Por Fernando Rodrigues
Brasília - DF


O Supremo Tribunal Federal derrubou o aumento salarial de 91% autoconcedido por deputados e senadores. O reajuste caiu porque era ilegal. Não houve relação com uma suposta pressão da sociedade.

A mobilização dos brasileiros até agora se restringiu a reportagens na mídia, e-mails em profusão e alguns gatos pingados gritando em cidades grandes. Pouco para mudar a opinião dos políticos. Sobre cidadania e capacidade associativa, pesquisa Ibope revelou um cenário assustador -ressaltado ontem pelo prefeito do Rio, César Maia. "Trabalha para um partido político ou candidatos, mesmo que seja como voluntário?", perguntou o instituto -91% responderam "nunca" ou "quase nunca".
"Trabalha pela defesa de propostas ou idéias que afetam a sua vida ou a de sua comunidade?", foi outra questão. Nesse caso, 79% disseram "nunca" ou "quase nunca".

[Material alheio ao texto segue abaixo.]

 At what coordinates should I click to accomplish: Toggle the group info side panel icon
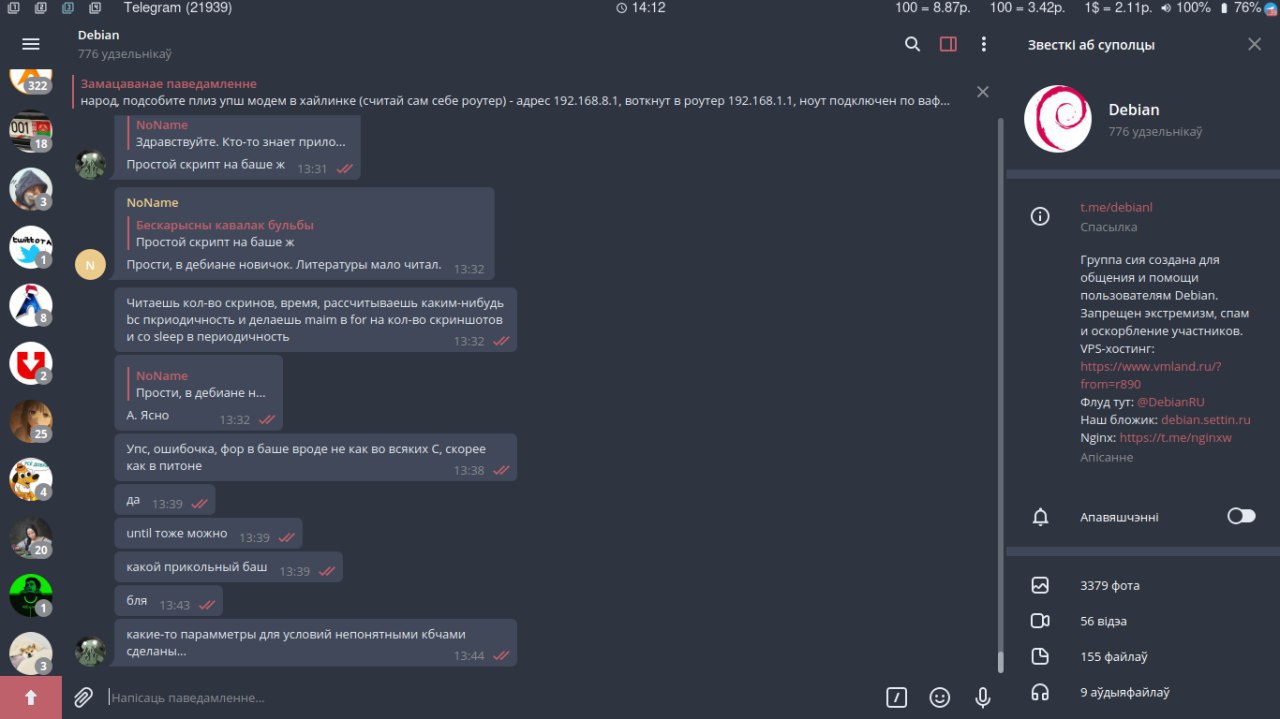click(x=948, y=44)
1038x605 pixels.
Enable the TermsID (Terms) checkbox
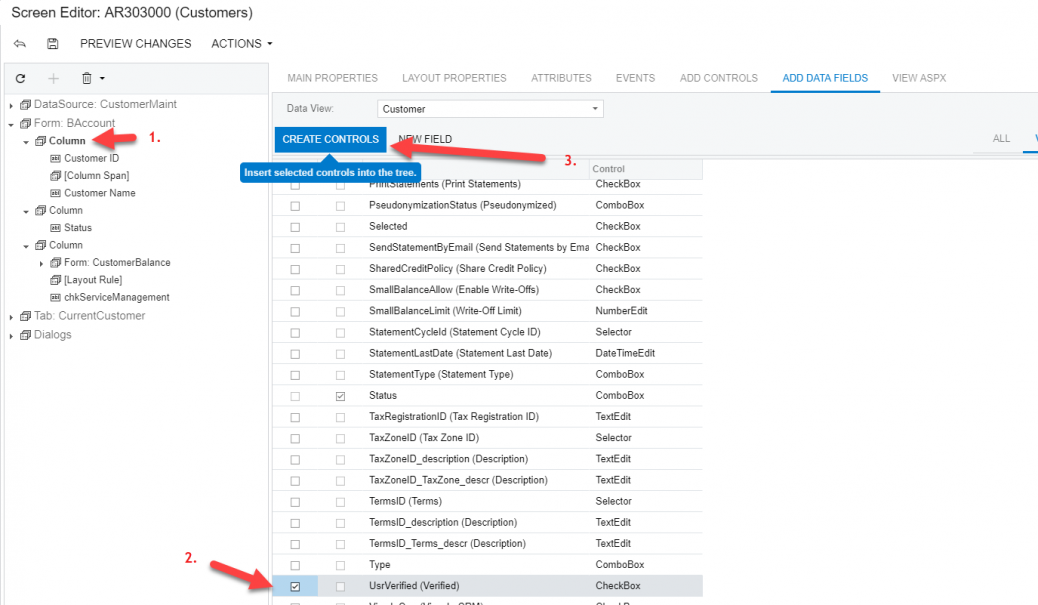tap(295, 500)
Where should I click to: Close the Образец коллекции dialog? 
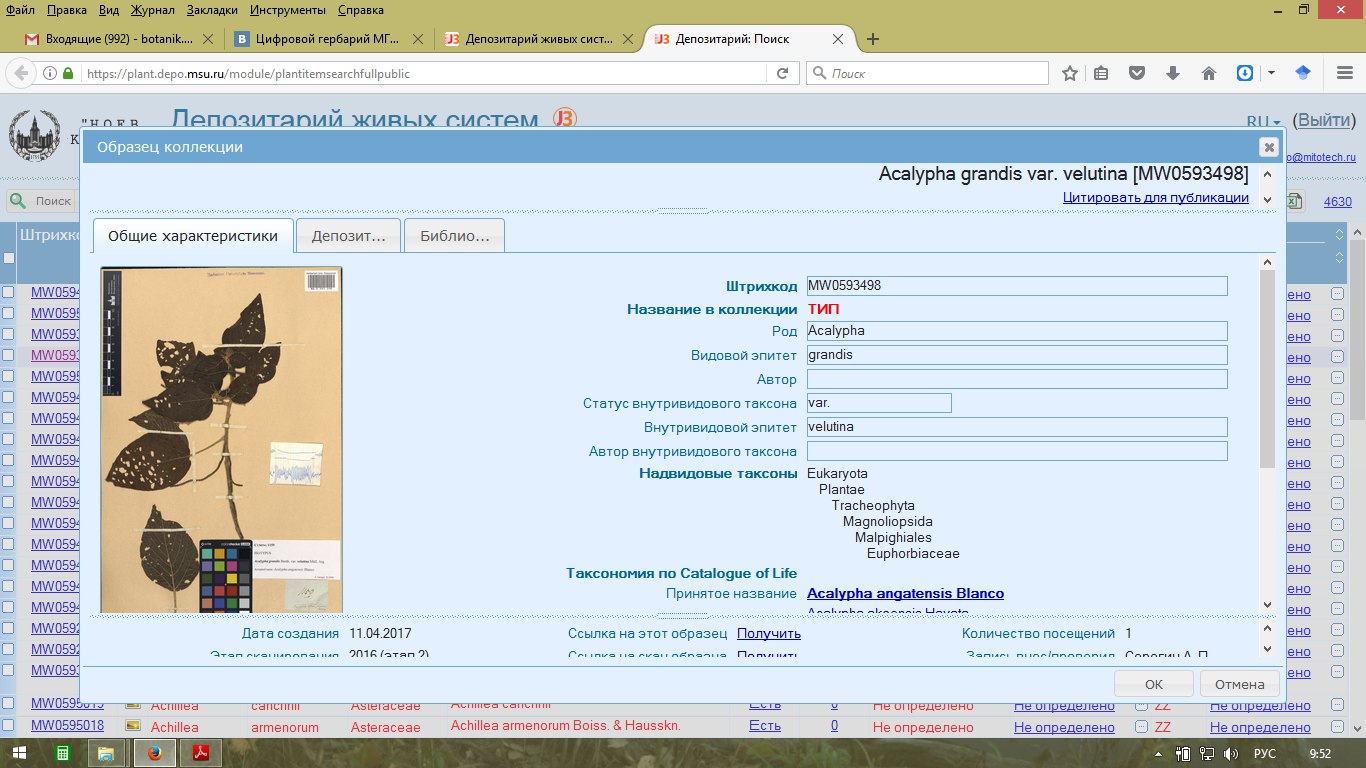click(1268, 147)
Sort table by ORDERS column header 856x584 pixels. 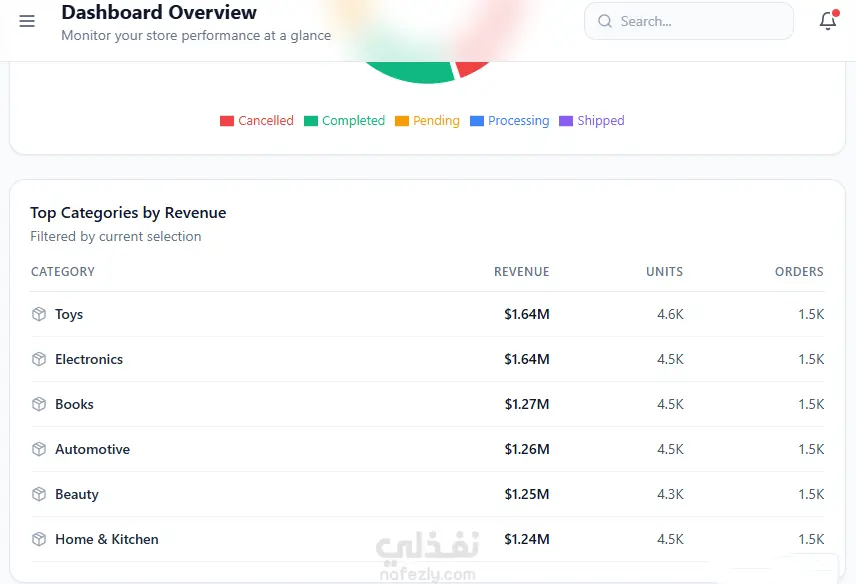pos(799,272)
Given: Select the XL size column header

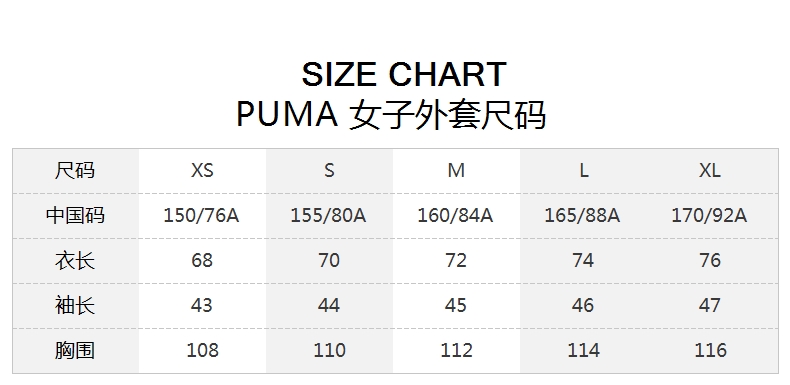Looking at the screenshot, I should pyautogui.click(x=710, y=170).
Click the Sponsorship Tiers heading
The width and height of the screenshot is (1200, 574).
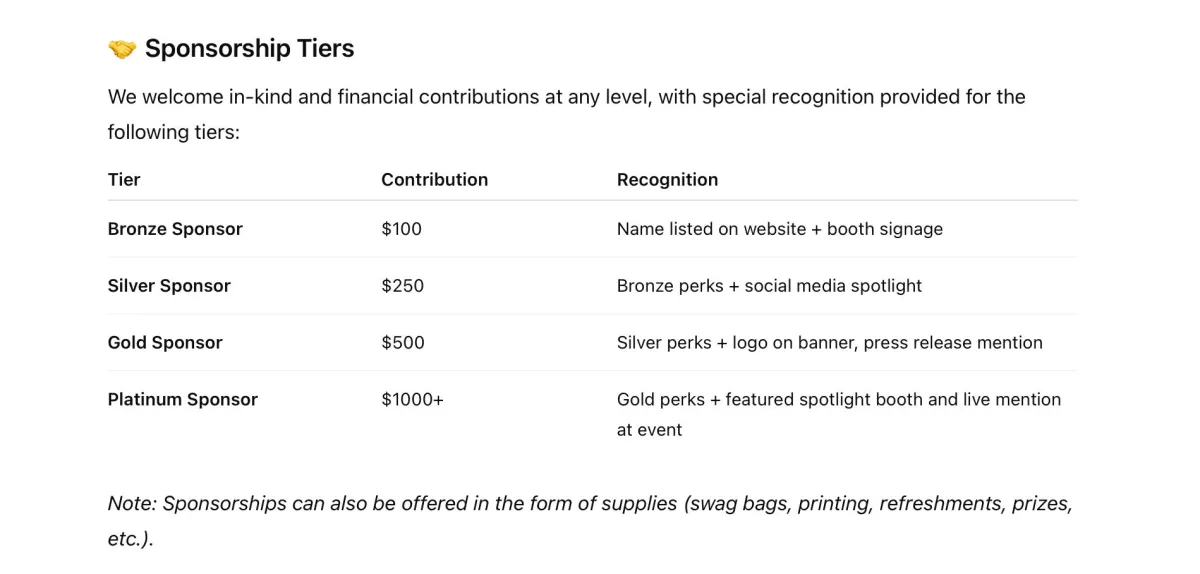(249, 49)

Diante desse limbo, o Congresso vota hoje uma medida a respeito dos salários de deputados e senadores em 2007. O aumento deve ser menor. O estipêndio seria de "apenas" cerca de R$ 16,5 mil. Pouco será decidido com relação aos benefícios obscuros e indiretos dos congressistas. As tais verbas indenizatórias para gasolina e contas de telefone -muitas vezes justificadas com notas fiscais frias. A Câmara tem cerca de 16 mil funcionários. Neste ano, seu orçamento foi de R$ 2,6 bilhões. Esse valor só é menor do que o dinheiro gasto por três das 5.562 cidades brasileiras: São Paulo, Rio e Belo Horizonte. No Senado, os números são semelhantes, mas não há como citá-los com precisão, pois aquela Casa se recusa a abrir seus dados.

O valor final dos salários será o menos importante hoje. A farra gastadora continuará igual nos bastidores. E o brasileiro médio, esse ser bondoso e cordial, não ficará sabendo nem vai se importar.